The film views them all as human, all have the capability of being good at their heart. But inversely, human nature compels them forward to continue the cycle.I think the film is also buoyed by knowing when to show the brutality and when to pull back, knowing which will make the viewers wince to see and which will be even more brutal for them to imagine. Add in a killer cast, especially Song Kang-ho and Bae Doona, and it's a film you shouldn't miss.
I'd say that the biggest problem with this movie is its 1st act. It's too slow and it's also confusing in some parts. It tends to jump some important parts for no reason; like the kidnapping scene. That confused the f*ck out of me. This also happened later in the movie, when "Mr. Vengeance" appeared in Ryu's hideout, when the hideout itself had never been established nor did he look for it. He was just there, waiting.

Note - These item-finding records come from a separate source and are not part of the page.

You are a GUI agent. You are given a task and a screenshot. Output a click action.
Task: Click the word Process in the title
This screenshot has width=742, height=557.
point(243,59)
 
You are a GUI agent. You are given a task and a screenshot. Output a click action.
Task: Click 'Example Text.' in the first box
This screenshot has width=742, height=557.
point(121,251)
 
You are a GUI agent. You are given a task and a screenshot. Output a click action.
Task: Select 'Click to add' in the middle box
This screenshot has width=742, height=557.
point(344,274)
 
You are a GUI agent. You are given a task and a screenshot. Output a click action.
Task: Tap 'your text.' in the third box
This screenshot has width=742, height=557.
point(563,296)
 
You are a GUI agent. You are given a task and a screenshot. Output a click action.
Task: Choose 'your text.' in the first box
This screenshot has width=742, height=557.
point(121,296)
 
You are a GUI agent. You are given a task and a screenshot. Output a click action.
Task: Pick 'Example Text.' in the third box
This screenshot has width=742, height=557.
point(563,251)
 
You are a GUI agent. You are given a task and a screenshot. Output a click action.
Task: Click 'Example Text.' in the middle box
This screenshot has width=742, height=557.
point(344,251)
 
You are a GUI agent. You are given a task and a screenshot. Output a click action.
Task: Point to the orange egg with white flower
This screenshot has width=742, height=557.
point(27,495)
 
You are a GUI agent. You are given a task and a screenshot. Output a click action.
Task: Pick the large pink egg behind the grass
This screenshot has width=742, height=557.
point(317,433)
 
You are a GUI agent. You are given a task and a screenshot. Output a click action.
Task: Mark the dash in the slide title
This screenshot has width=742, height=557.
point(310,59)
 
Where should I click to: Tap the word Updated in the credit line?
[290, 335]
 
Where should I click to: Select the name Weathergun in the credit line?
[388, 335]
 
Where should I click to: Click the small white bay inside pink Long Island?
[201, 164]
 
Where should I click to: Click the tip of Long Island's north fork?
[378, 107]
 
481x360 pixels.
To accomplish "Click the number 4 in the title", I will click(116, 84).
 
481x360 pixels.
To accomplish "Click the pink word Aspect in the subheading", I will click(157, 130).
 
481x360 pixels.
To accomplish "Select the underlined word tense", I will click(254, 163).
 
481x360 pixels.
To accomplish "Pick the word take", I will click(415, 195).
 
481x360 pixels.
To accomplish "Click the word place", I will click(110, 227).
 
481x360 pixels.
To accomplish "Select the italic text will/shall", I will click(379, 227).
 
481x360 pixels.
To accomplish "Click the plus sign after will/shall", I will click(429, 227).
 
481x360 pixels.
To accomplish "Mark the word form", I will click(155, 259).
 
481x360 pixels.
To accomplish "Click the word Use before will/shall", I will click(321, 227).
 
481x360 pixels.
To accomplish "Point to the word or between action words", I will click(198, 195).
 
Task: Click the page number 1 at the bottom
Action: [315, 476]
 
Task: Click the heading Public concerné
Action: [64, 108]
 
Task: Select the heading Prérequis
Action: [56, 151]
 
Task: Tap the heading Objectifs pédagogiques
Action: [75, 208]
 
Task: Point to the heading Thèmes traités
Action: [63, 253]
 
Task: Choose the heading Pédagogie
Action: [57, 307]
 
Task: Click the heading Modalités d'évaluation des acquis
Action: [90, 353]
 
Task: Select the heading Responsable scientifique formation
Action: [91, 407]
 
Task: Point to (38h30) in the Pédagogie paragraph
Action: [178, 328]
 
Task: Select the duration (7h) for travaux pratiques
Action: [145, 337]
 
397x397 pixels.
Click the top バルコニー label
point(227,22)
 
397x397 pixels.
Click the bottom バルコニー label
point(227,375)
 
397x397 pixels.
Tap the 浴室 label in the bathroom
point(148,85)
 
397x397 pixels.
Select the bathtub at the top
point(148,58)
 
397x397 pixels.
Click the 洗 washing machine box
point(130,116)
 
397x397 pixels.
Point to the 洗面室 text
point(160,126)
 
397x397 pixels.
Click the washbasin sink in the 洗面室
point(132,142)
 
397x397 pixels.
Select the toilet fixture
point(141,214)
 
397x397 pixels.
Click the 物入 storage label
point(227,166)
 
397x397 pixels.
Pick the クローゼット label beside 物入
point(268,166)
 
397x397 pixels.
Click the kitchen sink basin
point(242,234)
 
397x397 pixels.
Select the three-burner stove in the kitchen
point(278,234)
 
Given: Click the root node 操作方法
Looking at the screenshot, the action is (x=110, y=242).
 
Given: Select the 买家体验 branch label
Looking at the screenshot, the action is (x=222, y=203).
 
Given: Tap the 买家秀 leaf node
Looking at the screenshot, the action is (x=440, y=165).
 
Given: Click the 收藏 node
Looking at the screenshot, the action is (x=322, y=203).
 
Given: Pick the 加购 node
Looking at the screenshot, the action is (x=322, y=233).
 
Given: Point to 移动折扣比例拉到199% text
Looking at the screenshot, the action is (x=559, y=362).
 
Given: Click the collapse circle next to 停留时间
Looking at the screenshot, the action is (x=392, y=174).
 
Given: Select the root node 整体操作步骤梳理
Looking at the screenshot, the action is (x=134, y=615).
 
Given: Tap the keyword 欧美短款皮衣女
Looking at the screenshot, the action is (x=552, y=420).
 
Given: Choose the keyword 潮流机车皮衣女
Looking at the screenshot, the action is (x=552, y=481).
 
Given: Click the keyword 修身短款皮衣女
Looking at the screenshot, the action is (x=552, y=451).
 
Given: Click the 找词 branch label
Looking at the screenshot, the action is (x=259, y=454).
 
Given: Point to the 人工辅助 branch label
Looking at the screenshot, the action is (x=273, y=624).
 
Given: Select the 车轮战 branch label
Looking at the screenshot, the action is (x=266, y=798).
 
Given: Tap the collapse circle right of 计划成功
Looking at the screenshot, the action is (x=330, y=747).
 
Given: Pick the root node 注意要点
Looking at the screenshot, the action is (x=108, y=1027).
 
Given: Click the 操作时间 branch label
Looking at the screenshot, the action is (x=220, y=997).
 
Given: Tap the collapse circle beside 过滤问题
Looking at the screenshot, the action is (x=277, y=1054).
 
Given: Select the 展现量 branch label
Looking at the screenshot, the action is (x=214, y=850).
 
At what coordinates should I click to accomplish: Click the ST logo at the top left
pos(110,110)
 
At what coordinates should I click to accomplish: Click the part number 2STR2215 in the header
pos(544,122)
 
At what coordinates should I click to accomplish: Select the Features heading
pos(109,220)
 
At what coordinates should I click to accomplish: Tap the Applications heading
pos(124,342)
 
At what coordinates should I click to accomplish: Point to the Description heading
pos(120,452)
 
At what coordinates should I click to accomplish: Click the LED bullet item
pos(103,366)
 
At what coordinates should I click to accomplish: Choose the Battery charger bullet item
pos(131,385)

Devastating is the only way to describe this film. The beginning lets you think it is going to be the usual socially aware film about inequality, but things quickly degenerate into a spiral of revenge and violence that transcends social context and culture. Park Chan-wook has a reputation for over-stylized films, but here he is masterful in maintaining the perfect balance between surreal atmospheres, realistic mise-en-scene and bad taste black humor. The way he indulges in each tragedy feels genuine, painfully raw, and never melodramatic. Yet, most scenes still retain a peculiar, highly cinematic feel. I was hoping for a more impactful ending but it's still close to a masterpiece.
(second viewing)
2 / 2 directing & technical aspect
1 / 1 story
1 / 1 act I
1 / 1 act II
1 / 1 act III
1 / 1 acting
.5 / 1 writing
.5 / 1 originality
1 / 1 lasting ability to make you think
-.5 / 1 misc (Shin over-acts even in this role)
8.5 / 10
Park is fucking amazing. First entry of the vengeance trilogy is a rock solid one.
A movie where you can't take anyone's side!
Just when you think nothing worse can happen it happens!
Flawless cinematography, every character development was just perfect.
A clear allegory of a modern society that struggles in moral values. A rude capitalist businessman that fires his workers without a word, and a worker that, ingenuously, thinks that a kidnap (of the businessman's daughter) can solve his situation. In fact, Chan-wook Park is a master in painting the escalation of (useless) violence and the stupidity of the human mind (remember: both of a deaf-mute worker and a rich businessman) blinded by the desire of revenge. This movie wants to be a 2 hours psychiatric session, and it does well.
I'm speechless. This is perfection. The intensity, the pace, the details.
Chan-wook Park is a master of his art, making us suffer ever so gracefully, twitching us, twisting our sentiments, making us silent, until we get the blood-red feeling painted all over the piece.
We absorb, then we endure.
Maybe the message here is that graphic or not, all is violence.
Very good movie. Part of the "Vengeance trilogy", so far I have seen Oldboy and this. Both were great but I like this one a little bit more.
Shout by luckzBlockedParent2022-11-22T05:56:14Z
For a lot of its runtime, it felt like a wannabe-Tarantino movie more than anything else.
It's unfortunate that some crucial plot developments are left to the viewer's imagination.
Besides a rather high level of graphic violence, the other thing that distinguishes it from your average Tarantino-inspired film is the at times extremely pretentious camerawork – the one year younger Memories of Murder does this much better.
The bog-standard English subtitles for this are terrible, they're missing crucial stuff.
Decent subtitles will have a translation for the sticker on the wall a bit more than 4 minutes in, as well as something about the manifesto 11 minutes in. (Subtitles can be missing everything from background voices to the 'communicated thoughts' of the main character.)